Much like Jon and his peers have a rather shortsighted mindset as to what people should be like and how they should behave, the film creates characters that are stereotypes which we can easily digest but are not “real” people. Then again, I’ve never been to New Jersey so maybe every single person really is as they seem on TV. But we all know that can’t be true. Just as the goals and standards for young Barbara and Jon and their friends and family can’t be true. Which is why when Jon finally figures out what Barbara is up to, his character’s change is believable and almost powerful. This is due mostly to his meeting of a fellow student, the down-to-earth Esther (Moore).
“Don Jon” features some great performances.
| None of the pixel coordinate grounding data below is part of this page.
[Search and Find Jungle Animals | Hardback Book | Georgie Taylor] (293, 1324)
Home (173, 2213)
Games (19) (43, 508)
In many ways Levitt is the straight man to the crazies around him and he plays his role with an easy yet shallow confidence. I often find myself wondering if Scarlett Johansson has the goods as an actress but her role here and her recent turn as Janet Leigh in “Hitchcock” have me convinced. In both films, she delivers nuanced performances that almost make you forget she’s Scarlett Johansson. Almost.
But the real breakout performance here, and I swear I’m typing this straight-faced, is Tony Danza as Jon’s dad. He pulls off the angry Jersey dad with perfection but it never feels stagey or like “Tony Danza is playing an a*****e Jersey dad.” This is an actual great performance and I’d be shocked if we didn’t start seeing more of Danza in solid roles in independent films. He’s great here. And his performance also gives us insight into how Jon ended up the way he did. However the real emotional grounding point for the film is Julianne Moore as a sad yet hopeful woman dealing with issues so deep they truly serve to show how vapid Jon and his friends wants and needs are.
“Don Jon” isn’t what you think it’s going to be, yet it is. On the surface, it’s a funny comedy about becoming a man while faced with all the issues surrounding people from New Jersey (at least, as we’re lead to believe from the media). But also what young people face due to our current media. Porn has never been more free and accessible and, as a country, we value money, winning and looks over intelligence, hard work and humbleness. The wrong message is sent out everyday in every way and, eventually, it has its consequences. “Don Jon” takes a look at these societal issues but also makes them funny which is a good way to help them sink into the population at large.